[Saved data entries]
=== Begin Enclosure ===

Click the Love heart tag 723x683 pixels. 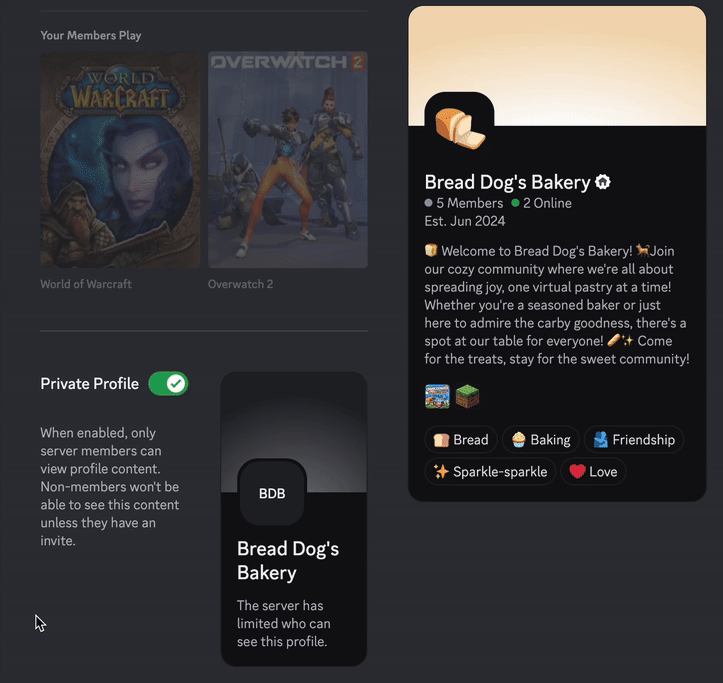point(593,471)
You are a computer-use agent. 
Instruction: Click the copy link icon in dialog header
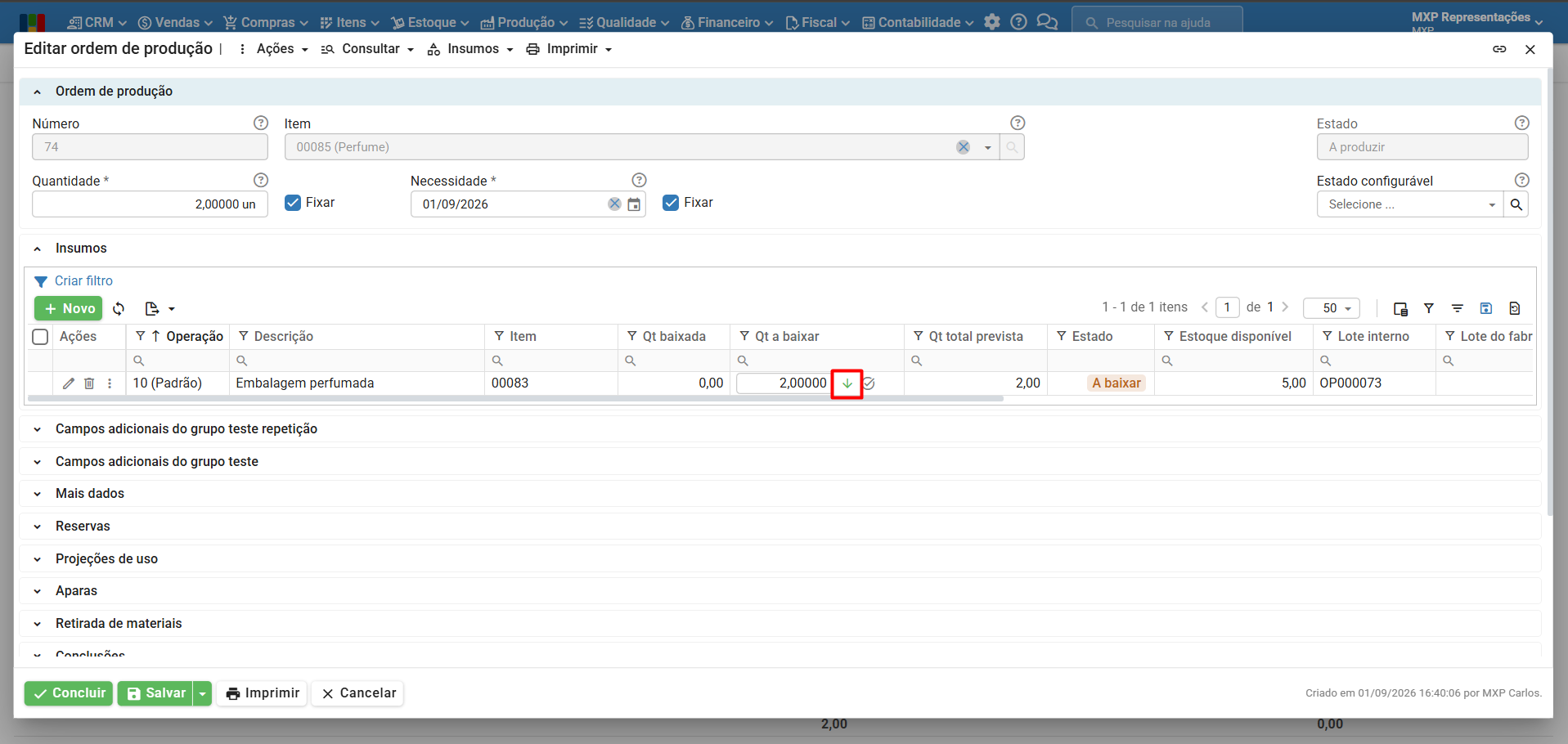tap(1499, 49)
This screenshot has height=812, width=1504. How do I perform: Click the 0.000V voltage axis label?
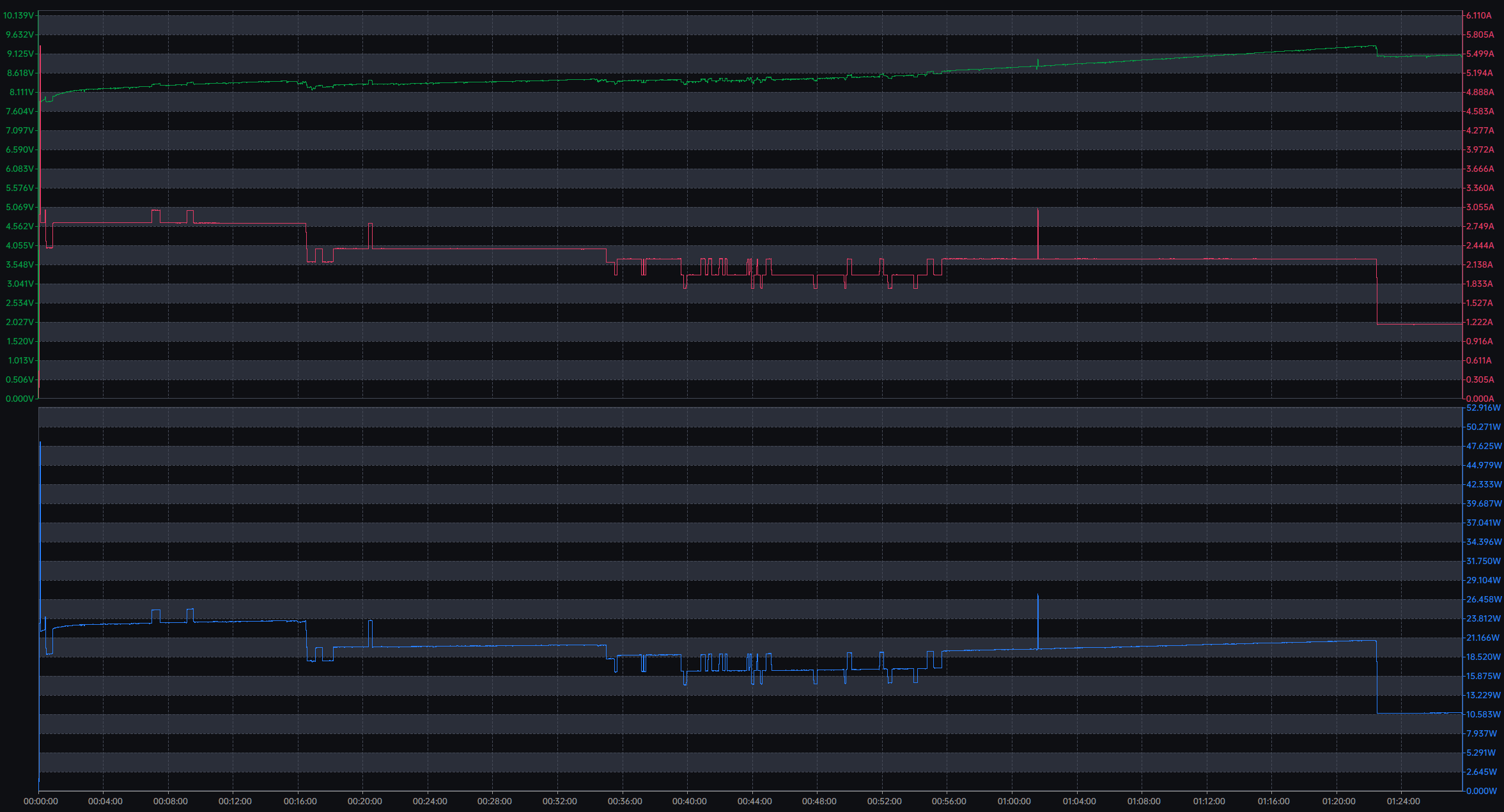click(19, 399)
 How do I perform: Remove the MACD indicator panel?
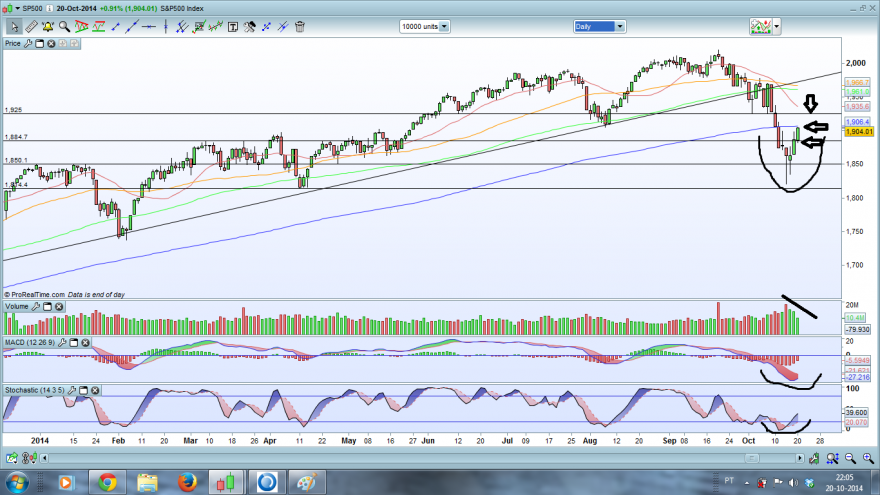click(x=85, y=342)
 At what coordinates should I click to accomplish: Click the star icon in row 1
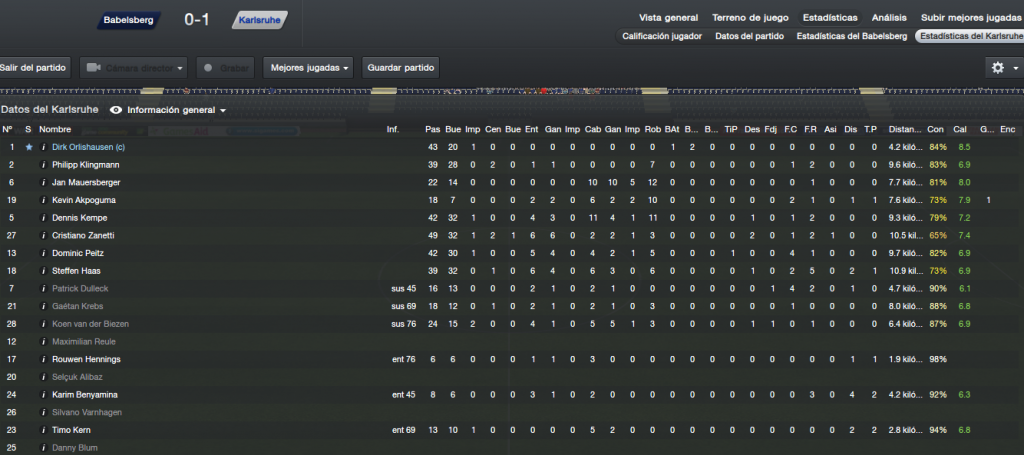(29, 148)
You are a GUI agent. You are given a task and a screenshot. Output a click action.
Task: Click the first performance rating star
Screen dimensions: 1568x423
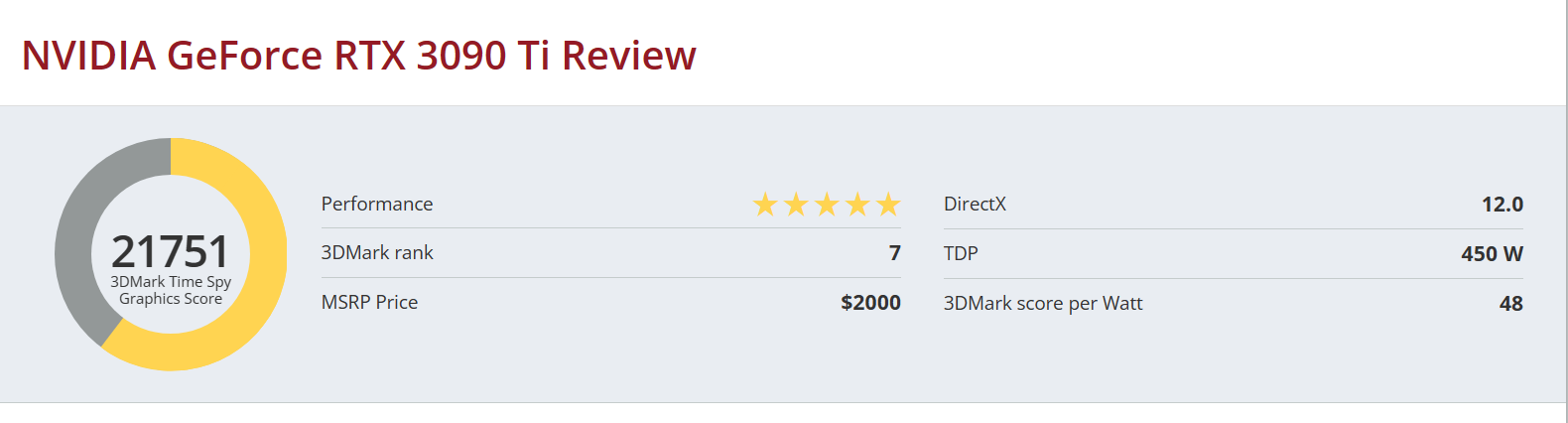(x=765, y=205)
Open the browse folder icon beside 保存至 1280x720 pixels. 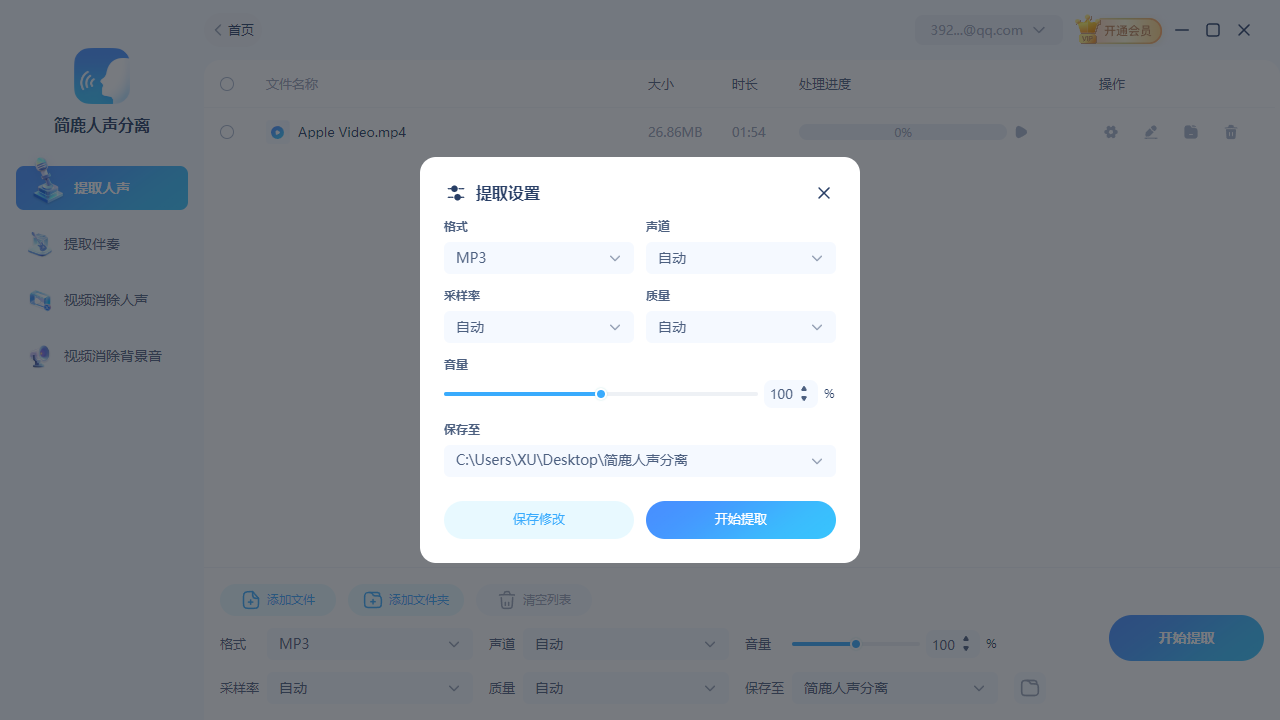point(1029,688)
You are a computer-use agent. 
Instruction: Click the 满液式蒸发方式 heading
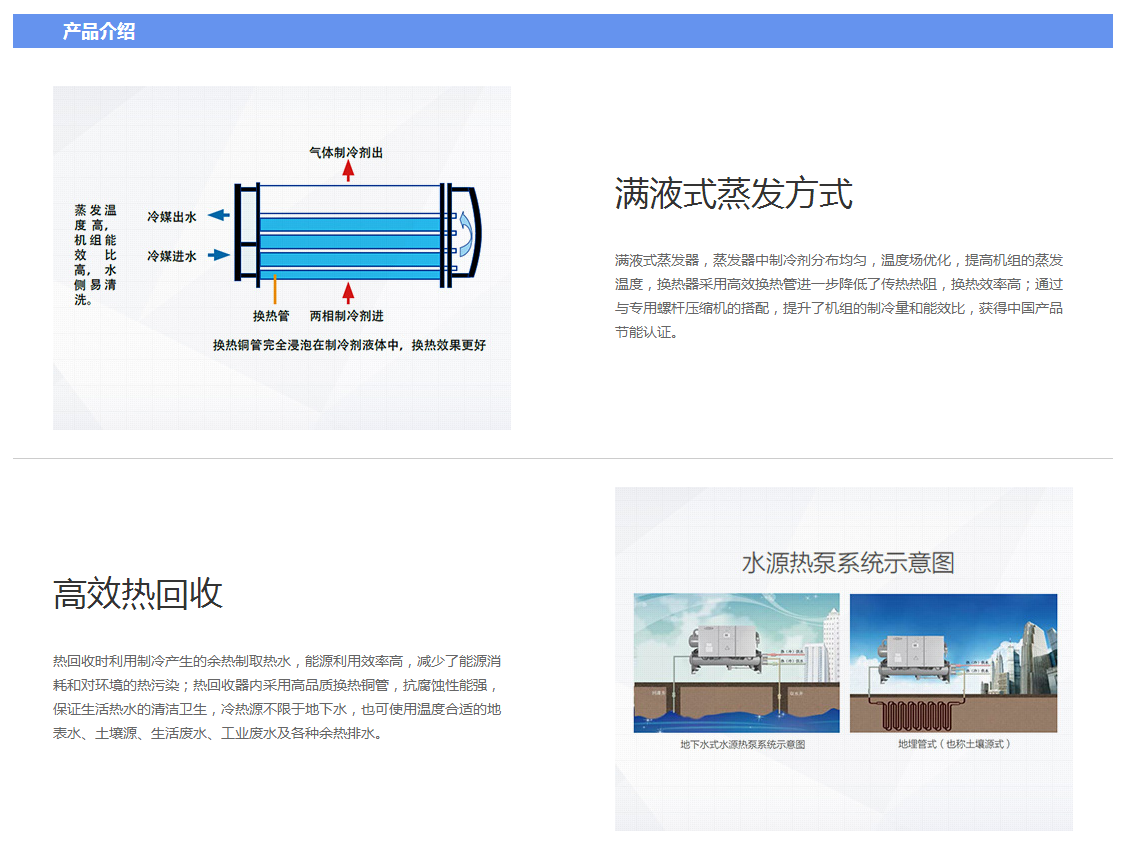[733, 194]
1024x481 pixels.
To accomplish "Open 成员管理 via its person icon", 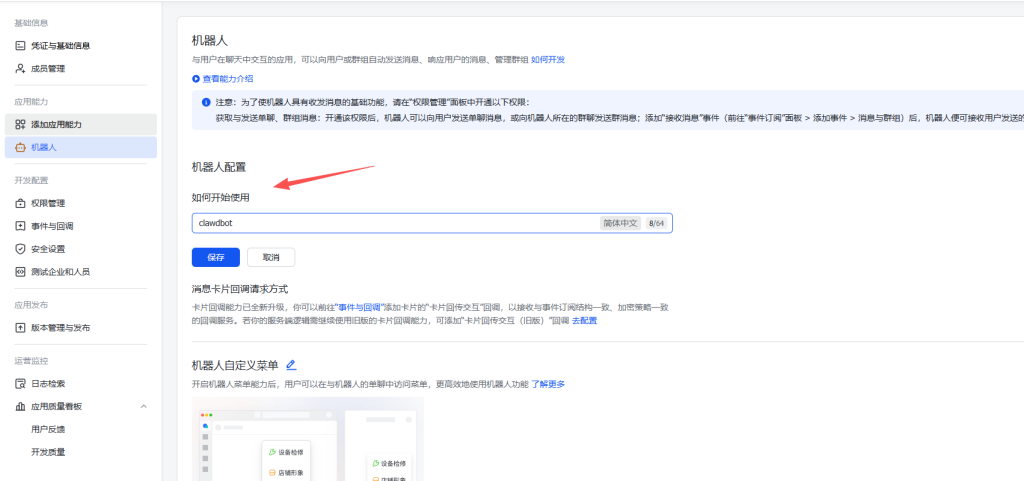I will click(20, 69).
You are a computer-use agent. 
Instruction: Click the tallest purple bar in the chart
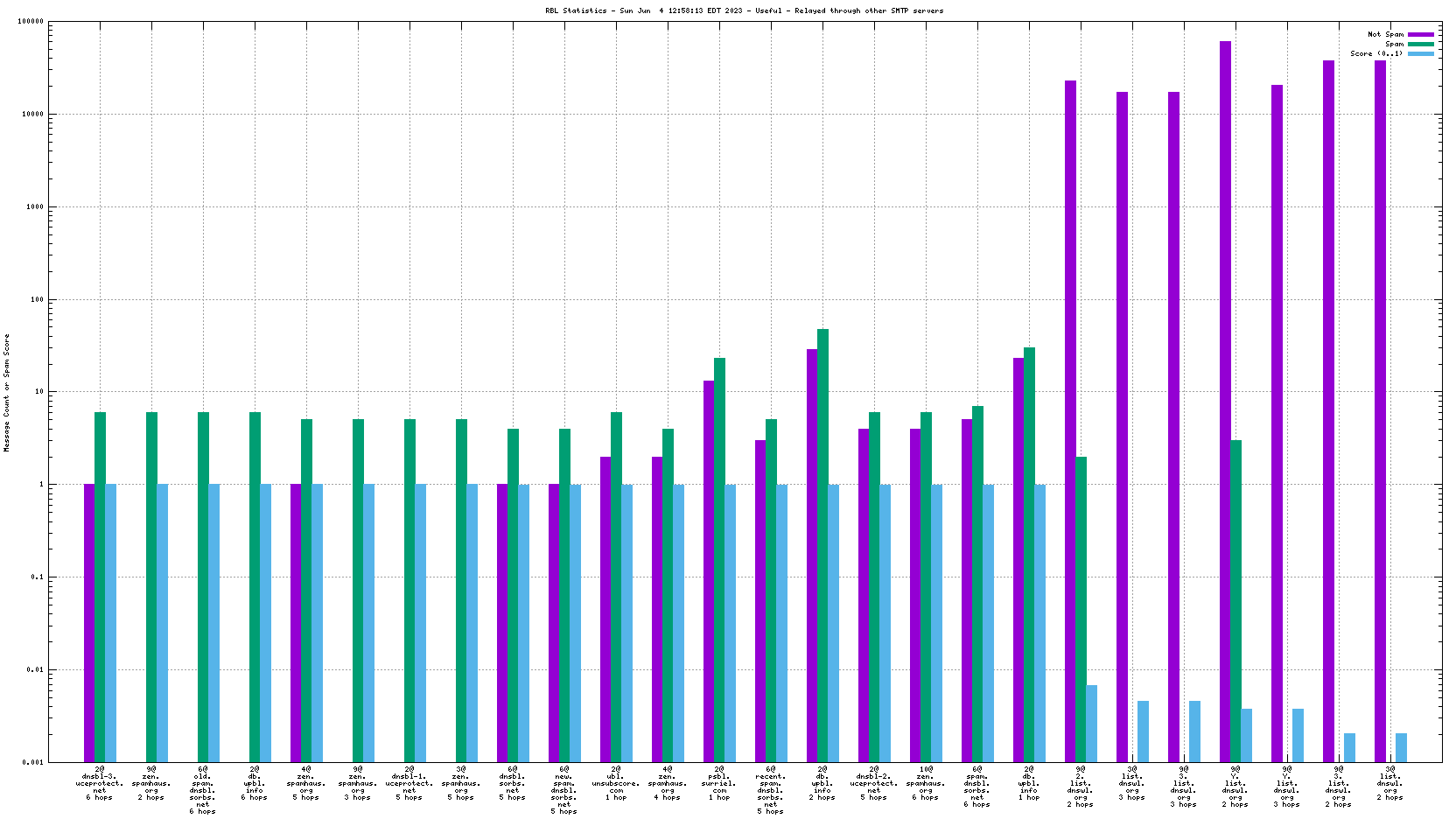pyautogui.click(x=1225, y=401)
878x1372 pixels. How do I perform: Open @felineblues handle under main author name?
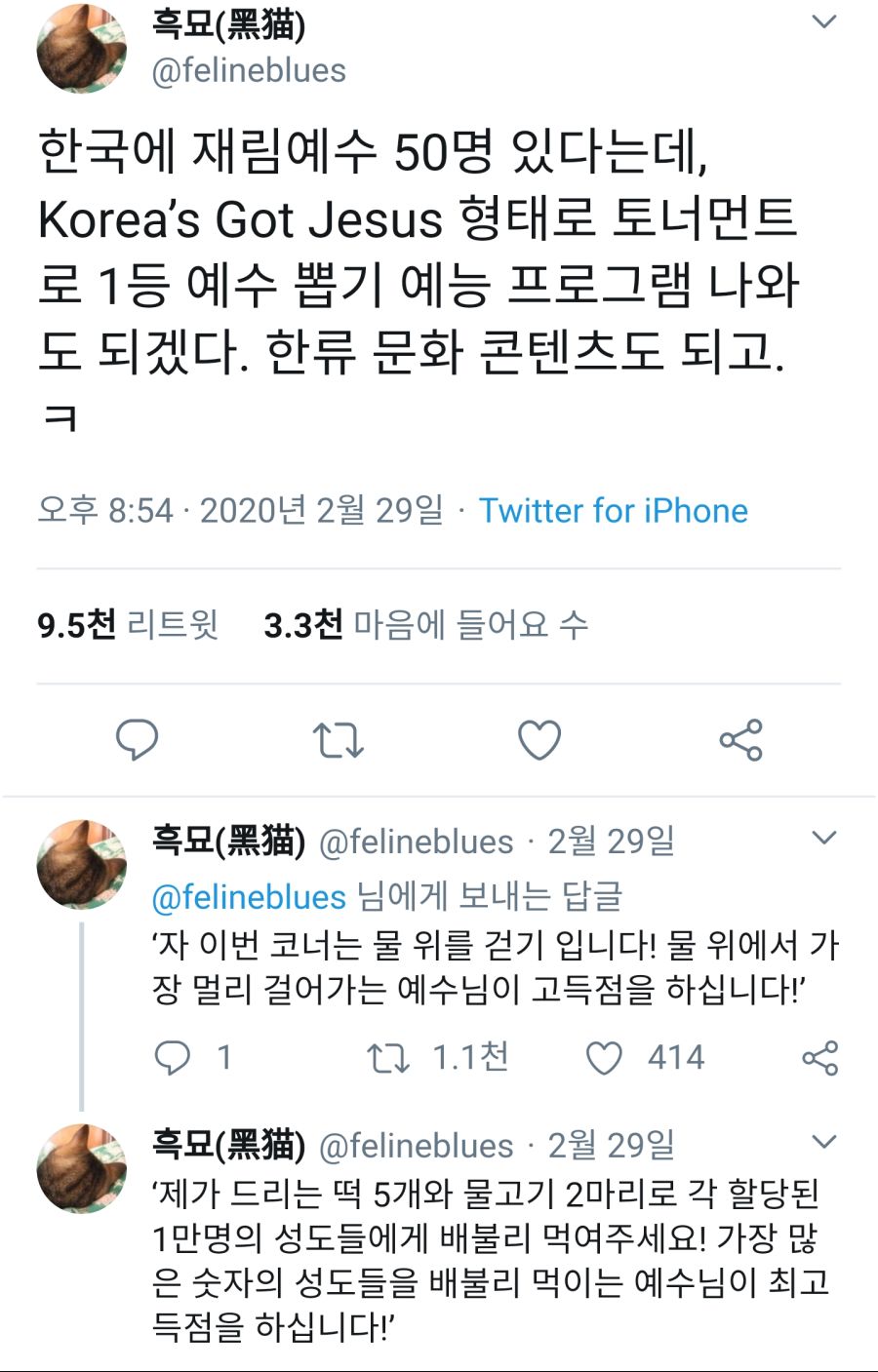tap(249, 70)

=== End Enclosure ===

The expected answer is an exact copy of the lines from the one containing "Instruction: Click the tallest" through the last line of the entries above, both included, without pictures.

Instruction: Click the tallest purple bar in the chart
pyautogui.click(x=1225, y=401)
878x1372 pixels. How do I perform: Open @felineblues handle under main author name?
tap(249, 70)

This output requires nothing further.